Varnum had previously posted on his Facebook page about the ‘Vaccinate All Children Act of 2019,’ comparing it to the Holocaust – a common refrain used among the extreme anti-vaxxer movement.
The incident would be bizarre for anyone, let alone an individual working inside a government facility. It’s unclear if Varnum had an active federal security clearance, but it’s certainly probable. The case has eerie similarities to the Aaron Alexis case. Varnum, like Alexis, appears to have an earlier incident involving alcohol, firearms, and paranoia.

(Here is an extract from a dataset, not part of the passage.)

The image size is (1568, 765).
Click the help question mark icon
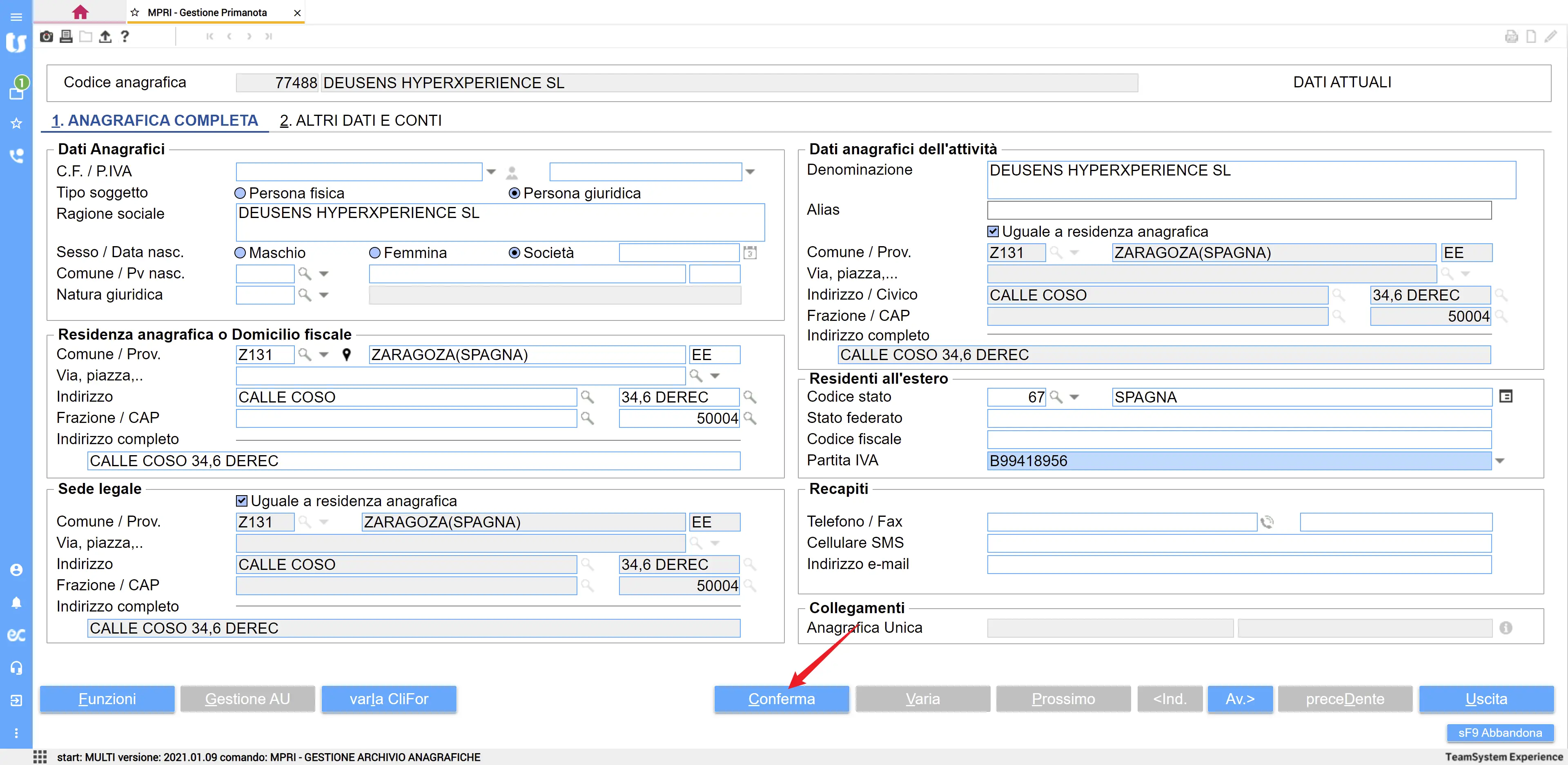point(125,36)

In 2015 police were called to Varnum’s home after his wife called police. Varnum was intoxicated in his garage with a rifle, claiming militants were after him. The police report notes he was cooperative and was transported to a mental health facility for treatment.
Insider Threat Case Study
The high profile threat against a congresswoman may be a blessing in disguise, elevating the visibility and necessitating action to remove Varnum from a position of public trust, if the charges prove true. There is a reason the ‘police record’ section of the SF-86 specifically calls out police incidents involving domestic violence, firearms or explosives, and alcohol or drugs. In a realm where good judgment is key, issues involving firearms, drugs or alcohol and domestic disputes place a particular microscope on an individual’s stability and mental health.

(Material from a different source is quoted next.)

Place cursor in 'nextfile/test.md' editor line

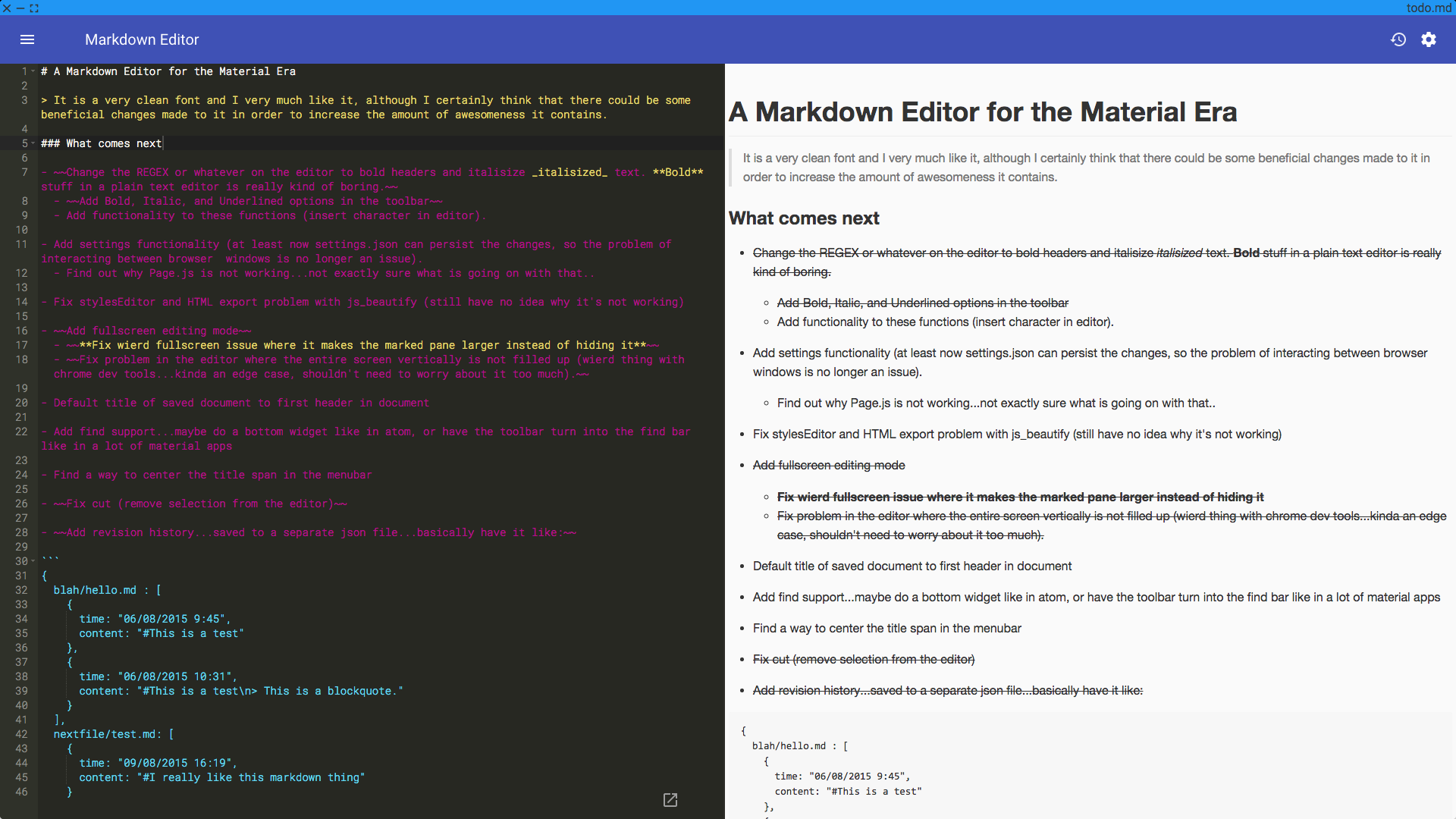[x=106, y=734]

Again, it’s unclear if Varnum held a security clearance. But as a DISA employee he would have been vetted through a suitability check, at a minimum. If Varnum held a Secret security clearance and was not enrolled in continuous evaluation, it’s possible his 2015 incident occurred after he had completed his SF-86. It would be unclear if Varnum would have self-reported the issue, or if the government was even aware.

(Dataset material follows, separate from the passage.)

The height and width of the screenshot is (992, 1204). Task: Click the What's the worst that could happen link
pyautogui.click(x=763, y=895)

Having read the transcript of Varnum’s statement, it seems likely there were other red flags that may have been apparent to coworkers or supervisors. Threatening behavior – whether in person or online – should be addressed. Even if it’s not a security and suitability issue, there are judgment issues at play. Can you have strong opinions that are in disagreement with the federal government? Absolutely. Should you need to make threatening statements to try to make your point? Absolutely not.